Furthermore, in one of the three years of previous experiments [22], we found a greater effect of parasitoids on mortality and a significant influence of the larval host plant on the level of adult eclosion, as compared to the present study. In the two remaining years of research, no effect of host species was found, and the percentage of mortality was similar to the results of the present study (approximately 40%). Transitional periods between Y. evonymella outbreaks are characterised by approximately 50% parasitisation of the population in Central Europe [21] and approximately 30% in East Asian populations [29], and our results do not diverge from those findings.

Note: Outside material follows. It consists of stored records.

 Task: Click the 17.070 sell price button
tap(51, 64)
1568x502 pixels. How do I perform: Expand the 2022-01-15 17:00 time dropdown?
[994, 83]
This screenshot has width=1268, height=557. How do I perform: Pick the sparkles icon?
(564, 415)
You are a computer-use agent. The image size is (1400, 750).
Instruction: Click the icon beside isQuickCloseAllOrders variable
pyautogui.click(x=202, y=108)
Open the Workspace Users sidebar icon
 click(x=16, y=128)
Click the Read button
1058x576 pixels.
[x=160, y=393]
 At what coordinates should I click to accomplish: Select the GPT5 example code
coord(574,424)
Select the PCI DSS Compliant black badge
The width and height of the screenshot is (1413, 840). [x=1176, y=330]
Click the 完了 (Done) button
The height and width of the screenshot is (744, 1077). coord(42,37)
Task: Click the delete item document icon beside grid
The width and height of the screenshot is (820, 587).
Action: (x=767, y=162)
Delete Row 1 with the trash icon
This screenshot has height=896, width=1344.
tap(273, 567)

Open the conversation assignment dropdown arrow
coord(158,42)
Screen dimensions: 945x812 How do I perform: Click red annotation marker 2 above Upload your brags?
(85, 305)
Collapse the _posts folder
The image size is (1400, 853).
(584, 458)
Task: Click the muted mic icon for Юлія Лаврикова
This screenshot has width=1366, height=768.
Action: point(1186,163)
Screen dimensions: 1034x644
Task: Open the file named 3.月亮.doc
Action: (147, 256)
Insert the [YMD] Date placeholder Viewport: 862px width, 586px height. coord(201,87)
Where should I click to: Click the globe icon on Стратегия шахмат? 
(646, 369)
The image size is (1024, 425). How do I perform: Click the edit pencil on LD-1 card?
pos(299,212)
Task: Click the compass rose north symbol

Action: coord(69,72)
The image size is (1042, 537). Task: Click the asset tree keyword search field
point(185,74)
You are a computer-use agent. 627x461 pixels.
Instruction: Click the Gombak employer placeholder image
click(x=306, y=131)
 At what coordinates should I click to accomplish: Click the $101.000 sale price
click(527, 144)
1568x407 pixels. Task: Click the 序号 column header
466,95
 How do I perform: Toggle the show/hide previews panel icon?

Finally, we would like to note that we were aware that it would be very difficult to perform an experiment to additionally capture the seasonal phenology and stage-specific parasitism of Y. evonymellus. We made a decision to collect all the necessary egg batches from P. padus at the stage before the winter diapause, into which the L1 larvae enter. The search for egg batches on P. padus is much simpler because there are one hundred times more eggs on its branches than on those of P. serotina. In the pilot study, we were able to find only three egg batches (over several days of searching), which was too small a sample size. With this study, we faced a classic trade off: We could perform an experiment by collecting egg batches from P. padus, but we had to remain aware that we would then not be able to understand the variability among all stages of development (and results could potentially be biased, as in the case of the egg-larval parasitoid A. fuscicollis). Thus, when polyembrionic A. fuscicollis was observed, pupae with visible marks showing emergence of this parasitoid were taken out of the container, and they were not included in this study (in the analyses).

5. Conclusions

In summary, changing the host plant caused differences in the structure of the parasitoid complex of Y. evonymella but did not improve its survival rate. This study indicates that the host expansion exhibited by Y. evonymella is not associated with the enemy-free space hypothesis. We identified nine species of parasitoids that attack larval Y. evonymella and found that the number of parasitoid species trended downwards from the primary host plant to the P. padus/P. serotina combination to the new host plant alone. We observed a significant difference among variants only in relation to the percentage of cocoons killed by specific parasitoids, but no effects of non-specific parasitoids or other factors were observed. Total mortality did not significantly differ (ca. 37%) among larval rearing variants.